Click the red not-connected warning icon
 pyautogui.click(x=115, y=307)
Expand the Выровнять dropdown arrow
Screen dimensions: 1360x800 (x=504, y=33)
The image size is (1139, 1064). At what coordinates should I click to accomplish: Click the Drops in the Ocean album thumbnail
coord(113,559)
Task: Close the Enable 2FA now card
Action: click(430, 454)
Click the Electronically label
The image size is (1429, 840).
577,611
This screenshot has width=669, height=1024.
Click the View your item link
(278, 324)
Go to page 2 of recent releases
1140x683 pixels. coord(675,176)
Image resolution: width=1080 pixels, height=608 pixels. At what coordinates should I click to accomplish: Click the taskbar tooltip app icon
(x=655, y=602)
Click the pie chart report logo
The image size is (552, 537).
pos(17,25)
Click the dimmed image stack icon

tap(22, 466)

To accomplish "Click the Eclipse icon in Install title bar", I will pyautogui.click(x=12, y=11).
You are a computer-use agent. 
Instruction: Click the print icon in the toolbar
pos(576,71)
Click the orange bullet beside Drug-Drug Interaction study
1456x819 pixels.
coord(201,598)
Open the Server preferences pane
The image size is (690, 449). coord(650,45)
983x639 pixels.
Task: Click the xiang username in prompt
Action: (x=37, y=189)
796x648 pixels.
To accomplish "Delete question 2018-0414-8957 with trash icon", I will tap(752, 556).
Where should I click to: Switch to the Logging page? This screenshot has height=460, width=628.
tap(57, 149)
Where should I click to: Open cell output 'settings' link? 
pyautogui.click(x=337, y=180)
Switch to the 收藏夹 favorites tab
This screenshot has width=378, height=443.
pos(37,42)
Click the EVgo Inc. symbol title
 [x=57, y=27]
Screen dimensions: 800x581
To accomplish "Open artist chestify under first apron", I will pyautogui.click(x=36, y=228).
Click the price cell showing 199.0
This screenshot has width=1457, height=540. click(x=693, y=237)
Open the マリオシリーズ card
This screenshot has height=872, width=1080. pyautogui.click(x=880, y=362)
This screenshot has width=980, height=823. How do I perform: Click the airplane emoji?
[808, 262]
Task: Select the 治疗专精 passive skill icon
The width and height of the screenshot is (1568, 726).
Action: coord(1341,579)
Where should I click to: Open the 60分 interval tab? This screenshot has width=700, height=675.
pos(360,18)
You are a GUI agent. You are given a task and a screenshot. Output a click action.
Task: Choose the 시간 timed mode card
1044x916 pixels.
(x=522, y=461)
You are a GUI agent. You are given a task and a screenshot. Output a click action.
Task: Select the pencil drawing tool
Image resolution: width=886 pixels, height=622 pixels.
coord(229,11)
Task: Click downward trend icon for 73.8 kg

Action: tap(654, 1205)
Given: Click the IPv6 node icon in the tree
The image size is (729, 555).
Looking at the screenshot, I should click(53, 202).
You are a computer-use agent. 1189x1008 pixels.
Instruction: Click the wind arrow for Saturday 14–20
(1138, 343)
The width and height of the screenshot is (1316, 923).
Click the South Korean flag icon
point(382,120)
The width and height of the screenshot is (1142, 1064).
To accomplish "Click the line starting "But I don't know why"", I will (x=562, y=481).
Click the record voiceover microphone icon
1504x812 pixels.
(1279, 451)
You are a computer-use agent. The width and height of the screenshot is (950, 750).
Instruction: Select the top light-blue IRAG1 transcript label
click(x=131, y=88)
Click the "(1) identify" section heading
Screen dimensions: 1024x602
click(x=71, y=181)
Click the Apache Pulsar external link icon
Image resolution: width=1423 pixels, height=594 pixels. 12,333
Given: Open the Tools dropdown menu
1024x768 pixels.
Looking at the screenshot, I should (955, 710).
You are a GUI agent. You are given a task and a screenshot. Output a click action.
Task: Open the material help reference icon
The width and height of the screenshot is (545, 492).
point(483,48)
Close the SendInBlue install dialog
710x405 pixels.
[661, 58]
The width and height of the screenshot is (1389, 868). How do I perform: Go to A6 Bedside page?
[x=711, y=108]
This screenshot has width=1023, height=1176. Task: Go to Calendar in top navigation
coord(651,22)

▶ [Task objective]: The answer must be the full listing, repeated word for word.

▶ [Result for this task]:
Click the red not-connected warning icon
 pyautogui.click(x=115, y=307)
Expand the Выровнять dropdown arrow
Screen dimensions: 1360x800 (x=504, y=33)
The image size is (1139, 1064). At what coordinates should I click to accomplish: Click the Drops in the Ocean album thumbnail
coord(113,559)
Task: Close the Enable 2FA now card
Action: click(430, 454)
Click the Electronically label
The image size is (1429, 840).
577,611
This screenshot has width=669, height=1024.
Click the View your item link
(278, 324)
Go to page 2 of recent releases
1140x683 pixels. coord(675,176)
Image resolution: width=1080 pixels, height=608 pixels. At what coordinates should I click to accomplish: Click the taskbar tooltip app icon
(x=655, y=602)
Click the pie chart report logo
The image size is (552, 537).
pos(17,25)
Click the dimmed image stack icon

tap(22, 466)

To accomplish "Click the Eclipse icon in Install title bar", I will pyautogui.click(x=12, y=11).
You are a computer-use agent. 
Instruction: Click the print icon in the toolbar
pos(576,71)
Click the orange bullet beside Drug-Drug Interaction study
1456x819 pixels.
coord(201,598)
Open the Server preferences pane
The image size is (690, 449). coord(650,45)
983x639 pixels.
Task: Click the xiang username in prompt
Action: (x=37, y=189)
796x648 pixels.
To accomplish "Delete question 2018-0414-8957 with trash icon", I will tap(752, 556).
Where should I click to: Switch to the Logging page? This screenshot has height=460, width=628.
tap(57, 149)
Where should I click to: Open cell output 'settings' link? 
pyautogui.click(x=337, y=180)
Switch to the 收藏夹 favorites tab
This screenshot has width=378, height=443.
pos(37,42)
Click the EVgo Inc. symbol title
 [x=57, y=27]
Screen dimensions: 800x581
To accomplish "Open artist chestify under first apron", I will pyautogui.click(x=36, y=228).
Click the price cell showing 199.0
This screenshot has width=1457, height=540. click(x=693, y=237)
Open the マリオシリーズ card
This screenshot has height=872, width=1080. pyautogui.click(x=880, y=362)
This screenshot has width=980, height=823. How do I perform: Click the airplane emoji?
[808, 262]
Task: Select the 治疗专精 passive skill icon
The width and height of the screenshot is (1568, 726).
Action: coord(1341,579)
Where should I click to: Open the 60分 interval tab? This screenshot has width=700, height=675.
pos(360,18)
You are a GUI agent. You are given a task and a screenshot. Output a click action.
Task: Choose the 시간 timed mode card
1044x916 pixels.
(x=522, y=461)
You are a GUI agent. You are given a task and a screenshot. Output a click action.
Task: Select the pencil drawing tool
Image resolution: width=886 pixels, height=622 pixels.
coord(229,11)
Task: Click downward trend icon for 73.8 kg

Action: tap(654, 1205)
Given: Click the IPv6 node icon in the tree
The image size is (729, 555).
Looking at the screenshot, I should click(53, 202).
You are a computer-use agent. 1189x1008 pixels.
Instruction: Click the wind arrow for Saturday 14–20
(1138, 343)
The width and height of the screenshot is (1316, 923).
Click the South Korean flag icon
point(382,120)
The width and height of the screenshot is (1142, 1064).
To accomplish "Click the line starting "But I don't know why"", I will (x=562, y=481).
Click the record voiceover microphone icon
1504x812 pixels.
(1279, 451)
You are a computer-use agent. The width and height of the screenshot is (950, 750).
Instruction: Select the top light-blue IRAG1 transcript label
click(x=131, y=88)
Click the "(1) identify" section heading
Screen dimensions: 1024x602
click(x=71, y=181)
Click the Apache Pulsar external link icon
Image resolution: width=1423 pixels, height=594 pixels. 12,333
Given: Open the Tools dropdown menu
1024x768 pixels.
Looking at the screenshot, I should (955, 710).
You are a GUI agent. You are given a task and a screenshot. Output a click action.
Task: Open the material help reference icon
The width and height of the screenshot is (545, 492).
point(483,48)
Close the SendInBlue install dialog
710x405 pixels.
[661, 58]
The width and height of the screenshot is (1389, 868). How do I perform: Go to A6 Bedside page?
[x=711, y=108]
This screenshot has width=1023, height=1176. Task: Go to Calendar in top navigation
coord(651,22)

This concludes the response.